Libya offers €11m to families of Lockerbie victims

Libya has offered to pay around €11m per family as compensation for the deaths of 270 people in the 1988 Lockerbie bombing, lawyers representing the families have said.

Libya offers €11m to families of Lockerbie victims

Libya has offered to pay around €11m per family as compensation for the deaths of 270 people in the 1988 Lockerbie bombing, lawyers representing the families have said.

They said the Libyan offer was a ‘‘vast multiple’’ of settlements paid in any other aviation or terrorism case.

The total compensation deal would come to around €2.8bn.

The lawyers have been negotiating with the Libyans for years, with a view toward reaching a settlement that would permit the lifting of both UN Security Council and US sanctions against Libya.

The US State Department has not been involved in the negotiations. A senior department official expressed doubt that the Bush administration would approve the arrangement.

The New York-based Kriendler & Kriendler law firm, discussing the case publicly for the first time, outlined the status of the negotiations in a five-page letter to family members. Copies were made available to the news media.

Under the agreement, the money would be placed in escrow and released piecemeal as the sanctions against Libya are revoked: 40% when UN sanctions were lifted, 40% with removal of US commercial sanctions and 20% when Libya was removed from the State Department’s list of sponsors of international terrorism.

A senior US official said the Bush administration would not feel bound to comply with the arrangement.

The official predicted that the US Congress would reject it as well. He said the US could not commit to lifting sanctions unless Libya fully complied with Security Council demands.

Last year, a Scottish court convicted a Libyan intelligence agent, Abdel Basset Ali al-Megrahi, of murder for smuggling an explosive aboard Pan Am 103 on December 21, 1988. A co-defendant was acquitted.

All 259 people on the plane were killed. Eleven more in Lockerbie died after being hit by falling debris.

Besides compensation for families, the UN Security Council has also demanded that Libya renounce terrorism, acknowledge responsibility for the crime and disclose all it knows about it.
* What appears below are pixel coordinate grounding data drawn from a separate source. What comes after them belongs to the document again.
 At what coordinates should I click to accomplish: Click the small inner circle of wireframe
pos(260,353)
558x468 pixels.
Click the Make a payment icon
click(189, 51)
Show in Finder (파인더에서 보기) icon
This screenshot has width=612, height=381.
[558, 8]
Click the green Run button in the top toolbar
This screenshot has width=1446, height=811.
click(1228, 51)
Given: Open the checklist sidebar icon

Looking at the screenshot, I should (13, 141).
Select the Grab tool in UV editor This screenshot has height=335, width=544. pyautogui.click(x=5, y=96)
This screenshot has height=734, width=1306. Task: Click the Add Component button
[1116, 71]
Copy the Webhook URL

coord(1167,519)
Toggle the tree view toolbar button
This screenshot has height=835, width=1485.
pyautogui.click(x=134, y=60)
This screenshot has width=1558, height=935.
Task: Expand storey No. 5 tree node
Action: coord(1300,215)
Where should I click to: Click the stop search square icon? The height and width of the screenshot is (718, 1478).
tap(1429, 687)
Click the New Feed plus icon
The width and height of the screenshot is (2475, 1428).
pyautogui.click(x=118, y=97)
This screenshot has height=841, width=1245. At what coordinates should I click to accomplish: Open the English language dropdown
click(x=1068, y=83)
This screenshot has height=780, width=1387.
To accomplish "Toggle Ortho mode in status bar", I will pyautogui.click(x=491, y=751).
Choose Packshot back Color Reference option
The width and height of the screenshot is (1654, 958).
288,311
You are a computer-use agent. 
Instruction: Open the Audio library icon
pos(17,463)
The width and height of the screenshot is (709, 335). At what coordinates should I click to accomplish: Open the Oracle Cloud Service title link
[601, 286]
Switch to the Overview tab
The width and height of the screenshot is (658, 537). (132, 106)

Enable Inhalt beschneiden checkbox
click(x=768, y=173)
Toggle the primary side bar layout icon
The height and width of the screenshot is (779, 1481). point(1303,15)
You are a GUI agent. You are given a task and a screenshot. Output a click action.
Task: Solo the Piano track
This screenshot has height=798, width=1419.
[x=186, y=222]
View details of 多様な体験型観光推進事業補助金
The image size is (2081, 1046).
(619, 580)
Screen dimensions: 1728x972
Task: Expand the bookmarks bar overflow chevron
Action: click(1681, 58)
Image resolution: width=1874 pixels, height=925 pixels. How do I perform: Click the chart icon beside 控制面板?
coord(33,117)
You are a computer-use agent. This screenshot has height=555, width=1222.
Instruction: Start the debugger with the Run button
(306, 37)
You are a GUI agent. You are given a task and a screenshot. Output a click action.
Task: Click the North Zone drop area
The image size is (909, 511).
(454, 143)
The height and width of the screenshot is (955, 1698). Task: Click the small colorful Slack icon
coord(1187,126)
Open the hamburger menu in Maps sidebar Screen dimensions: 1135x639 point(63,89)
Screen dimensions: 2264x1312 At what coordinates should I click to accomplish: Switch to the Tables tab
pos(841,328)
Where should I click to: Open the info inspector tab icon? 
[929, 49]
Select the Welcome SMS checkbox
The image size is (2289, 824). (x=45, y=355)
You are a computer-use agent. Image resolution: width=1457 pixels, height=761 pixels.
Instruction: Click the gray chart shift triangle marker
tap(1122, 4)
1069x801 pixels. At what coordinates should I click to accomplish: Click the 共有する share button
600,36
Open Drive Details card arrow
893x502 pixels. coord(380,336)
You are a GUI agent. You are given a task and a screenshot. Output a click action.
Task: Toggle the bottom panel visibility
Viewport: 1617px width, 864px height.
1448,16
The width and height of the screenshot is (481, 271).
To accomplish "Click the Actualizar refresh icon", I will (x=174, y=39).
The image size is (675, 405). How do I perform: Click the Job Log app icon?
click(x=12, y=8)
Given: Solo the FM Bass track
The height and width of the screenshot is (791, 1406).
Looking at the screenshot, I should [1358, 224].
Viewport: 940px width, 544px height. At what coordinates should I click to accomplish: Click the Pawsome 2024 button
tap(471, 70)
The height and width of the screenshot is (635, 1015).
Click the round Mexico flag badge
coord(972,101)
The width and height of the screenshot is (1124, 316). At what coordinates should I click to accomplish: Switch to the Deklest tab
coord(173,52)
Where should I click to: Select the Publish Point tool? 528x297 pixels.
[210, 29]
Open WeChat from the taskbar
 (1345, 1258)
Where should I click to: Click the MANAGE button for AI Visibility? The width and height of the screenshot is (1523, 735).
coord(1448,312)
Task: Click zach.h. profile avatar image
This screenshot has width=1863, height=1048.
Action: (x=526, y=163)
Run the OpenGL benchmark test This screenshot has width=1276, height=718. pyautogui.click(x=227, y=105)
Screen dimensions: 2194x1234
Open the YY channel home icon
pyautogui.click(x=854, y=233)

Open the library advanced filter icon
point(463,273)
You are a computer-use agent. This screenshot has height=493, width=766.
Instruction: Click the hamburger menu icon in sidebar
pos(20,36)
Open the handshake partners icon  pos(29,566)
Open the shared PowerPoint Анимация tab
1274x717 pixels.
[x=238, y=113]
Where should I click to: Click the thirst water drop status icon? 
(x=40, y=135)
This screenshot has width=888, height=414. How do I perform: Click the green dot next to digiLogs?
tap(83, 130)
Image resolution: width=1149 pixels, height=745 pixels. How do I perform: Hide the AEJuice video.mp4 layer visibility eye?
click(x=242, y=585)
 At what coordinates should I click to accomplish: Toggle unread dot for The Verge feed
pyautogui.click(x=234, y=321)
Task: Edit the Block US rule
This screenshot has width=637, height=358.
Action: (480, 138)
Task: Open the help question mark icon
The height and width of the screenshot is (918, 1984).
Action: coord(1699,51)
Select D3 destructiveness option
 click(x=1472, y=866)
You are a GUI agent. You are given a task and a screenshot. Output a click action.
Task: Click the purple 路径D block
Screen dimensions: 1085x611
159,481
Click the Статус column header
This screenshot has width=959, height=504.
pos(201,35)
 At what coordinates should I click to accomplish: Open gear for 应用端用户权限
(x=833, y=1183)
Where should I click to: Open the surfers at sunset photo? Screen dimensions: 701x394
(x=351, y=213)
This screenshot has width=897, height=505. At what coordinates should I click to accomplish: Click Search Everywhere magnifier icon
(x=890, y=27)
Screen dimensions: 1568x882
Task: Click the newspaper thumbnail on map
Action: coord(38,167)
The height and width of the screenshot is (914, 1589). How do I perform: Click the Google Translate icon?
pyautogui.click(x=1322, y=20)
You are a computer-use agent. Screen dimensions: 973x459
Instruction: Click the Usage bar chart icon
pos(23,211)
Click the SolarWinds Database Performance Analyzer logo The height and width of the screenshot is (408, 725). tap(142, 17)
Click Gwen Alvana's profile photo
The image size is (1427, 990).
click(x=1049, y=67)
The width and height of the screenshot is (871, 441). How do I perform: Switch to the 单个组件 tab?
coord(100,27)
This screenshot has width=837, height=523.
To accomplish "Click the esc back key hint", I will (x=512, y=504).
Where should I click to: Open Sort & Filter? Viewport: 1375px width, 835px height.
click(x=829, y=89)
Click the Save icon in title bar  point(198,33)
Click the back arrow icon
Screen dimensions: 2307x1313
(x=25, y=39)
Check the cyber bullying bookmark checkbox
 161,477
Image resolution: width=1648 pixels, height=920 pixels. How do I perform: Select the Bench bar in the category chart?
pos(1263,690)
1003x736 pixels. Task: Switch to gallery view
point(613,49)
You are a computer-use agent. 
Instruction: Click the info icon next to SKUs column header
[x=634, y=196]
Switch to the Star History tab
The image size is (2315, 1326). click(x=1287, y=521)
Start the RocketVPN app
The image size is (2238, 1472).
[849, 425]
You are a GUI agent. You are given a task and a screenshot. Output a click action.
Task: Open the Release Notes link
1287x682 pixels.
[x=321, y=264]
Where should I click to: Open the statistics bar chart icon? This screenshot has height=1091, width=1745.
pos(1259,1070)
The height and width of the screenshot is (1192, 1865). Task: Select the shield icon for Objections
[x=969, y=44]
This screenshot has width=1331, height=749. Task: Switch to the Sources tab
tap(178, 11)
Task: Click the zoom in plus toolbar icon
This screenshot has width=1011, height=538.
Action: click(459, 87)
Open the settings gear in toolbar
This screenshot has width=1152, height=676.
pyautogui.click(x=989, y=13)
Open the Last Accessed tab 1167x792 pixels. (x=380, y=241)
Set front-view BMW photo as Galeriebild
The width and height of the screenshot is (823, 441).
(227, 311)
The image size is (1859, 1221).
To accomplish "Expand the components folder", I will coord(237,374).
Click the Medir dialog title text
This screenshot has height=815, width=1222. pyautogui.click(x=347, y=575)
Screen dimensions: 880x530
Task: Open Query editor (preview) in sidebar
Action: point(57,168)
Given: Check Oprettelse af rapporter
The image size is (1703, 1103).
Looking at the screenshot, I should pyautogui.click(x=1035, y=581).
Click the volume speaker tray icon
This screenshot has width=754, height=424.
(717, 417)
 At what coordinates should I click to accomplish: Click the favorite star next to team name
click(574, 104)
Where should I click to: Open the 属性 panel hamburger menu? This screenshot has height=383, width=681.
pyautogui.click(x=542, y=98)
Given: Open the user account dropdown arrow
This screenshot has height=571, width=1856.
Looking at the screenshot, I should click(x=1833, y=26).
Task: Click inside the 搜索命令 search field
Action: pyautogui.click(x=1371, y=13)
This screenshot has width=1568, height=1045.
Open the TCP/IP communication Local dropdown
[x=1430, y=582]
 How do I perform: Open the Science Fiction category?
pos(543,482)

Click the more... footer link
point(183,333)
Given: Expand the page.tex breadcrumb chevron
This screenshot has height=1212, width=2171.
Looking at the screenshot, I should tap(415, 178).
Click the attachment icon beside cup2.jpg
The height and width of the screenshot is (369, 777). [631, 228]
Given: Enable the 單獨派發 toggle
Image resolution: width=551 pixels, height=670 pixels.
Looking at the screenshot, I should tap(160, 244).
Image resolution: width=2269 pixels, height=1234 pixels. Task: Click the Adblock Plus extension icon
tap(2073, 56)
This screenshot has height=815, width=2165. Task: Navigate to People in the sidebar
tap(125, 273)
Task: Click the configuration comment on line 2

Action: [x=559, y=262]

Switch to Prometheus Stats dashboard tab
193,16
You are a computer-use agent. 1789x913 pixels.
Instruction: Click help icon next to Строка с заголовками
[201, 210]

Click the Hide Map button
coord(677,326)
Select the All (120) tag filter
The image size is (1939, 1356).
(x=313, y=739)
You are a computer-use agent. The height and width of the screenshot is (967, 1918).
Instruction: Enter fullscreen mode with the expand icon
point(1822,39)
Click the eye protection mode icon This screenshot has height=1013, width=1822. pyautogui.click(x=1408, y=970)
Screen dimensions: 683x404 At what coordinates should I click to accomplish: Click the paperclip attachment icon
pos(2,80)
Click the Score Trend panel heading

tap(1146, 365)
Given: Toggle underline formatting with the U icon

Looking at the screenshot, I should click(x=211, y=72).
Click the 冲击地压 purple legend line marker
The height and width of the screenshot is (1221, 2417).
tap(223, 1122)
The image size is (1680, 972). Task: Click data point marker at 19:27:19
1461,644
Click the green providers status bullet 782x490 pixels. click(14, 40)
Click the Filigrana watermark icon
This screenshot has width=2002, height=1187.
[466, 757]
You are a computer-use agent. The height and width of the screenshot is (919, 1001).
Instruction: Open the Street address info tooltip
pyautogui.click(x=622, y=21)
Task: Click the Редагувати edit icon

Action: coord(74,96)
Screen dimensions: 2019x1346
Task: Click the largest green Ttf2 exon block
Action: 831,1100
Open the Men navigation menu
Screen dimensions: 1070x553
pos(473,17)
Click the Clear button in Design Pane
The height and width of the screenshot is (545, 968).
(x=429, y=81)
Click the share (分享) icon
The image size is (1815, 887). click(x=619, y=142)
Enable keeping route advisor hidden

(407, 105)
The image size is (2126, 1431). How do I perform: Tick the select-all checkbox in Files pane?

Discussing Libyan compliance with UN demands, the Kriendler & Kriendler statement noted that Libya met the requirement years ago that al-Megrahi be turned over for trial. The firm also said that Libya has substantially met the requirement that Libya renounce terrorism.

As for Libyan acceptance of responsibility for the bombing, it said negotiations on that issue involving the US, Britain and Libya may soon be concluded successfully.